▶ [EXCERPTED PASSAGE]:

# **Modelling and evaluation**


### Objectives

- **Answering business requirement 2:**
    * The client wants us to develop a machine learning model that can predict with an accuracy higher than 80%.

### Inputs

- inputs/dataset/raw/flower_photos/train<br>
- inputs/dataset/raw/flower_photos/validation<br>
- inputs/dataset/raw/flower_photos/test<br>

### Outputs

- Image augmentation<br>
- Machine learning model creation and training the model<br>
- Plot showing learning curve for model performance<br>
- Model evaluation as a JSON-file<br>
- Confusion matrix as a heatmap


## **Install Requirements and Prepare Workspace**

### Workspace setup

First let see that we are working from the correct directory that should be "flowers_CNN".<br>
By default the working directory is "..../flowers_CNN/jupyter_notebook"

In [None]:
import os
working_dir = os.getcwd()

▶ [RECORD LIST]:
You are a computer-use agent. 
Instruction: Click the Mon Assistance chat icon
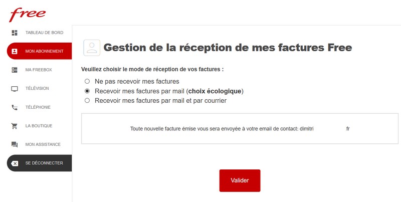tap(15, 144)
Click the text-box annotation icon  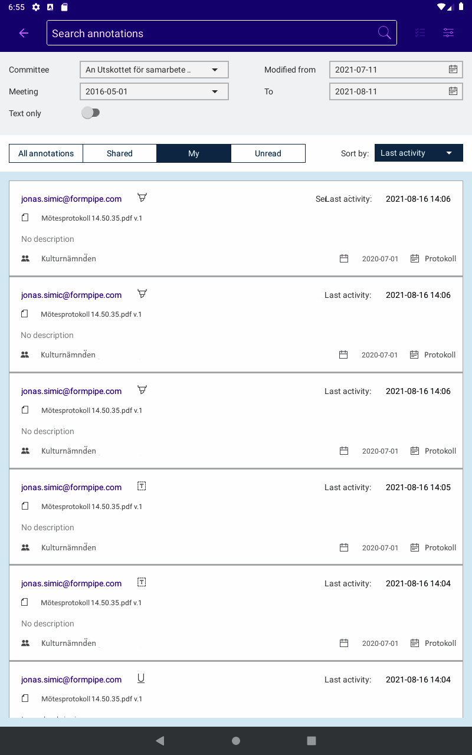[142, 486]
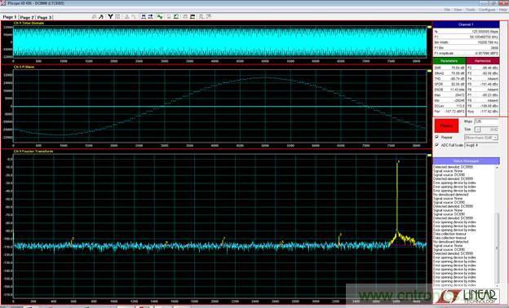Screen dimensions: 509x308
Task: Click the yellow marker beside P-Wave plot
Action: [429, 71]
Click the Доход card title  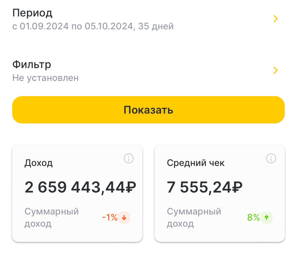[39, 163]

▶ [EXERCISE REQUIREMENTS]:
In the modelling and evaluation page, what accuracy must the client's machine learning model exceed? The records were drawn from a separate source.

▶ [TASK ANSWER]:
80%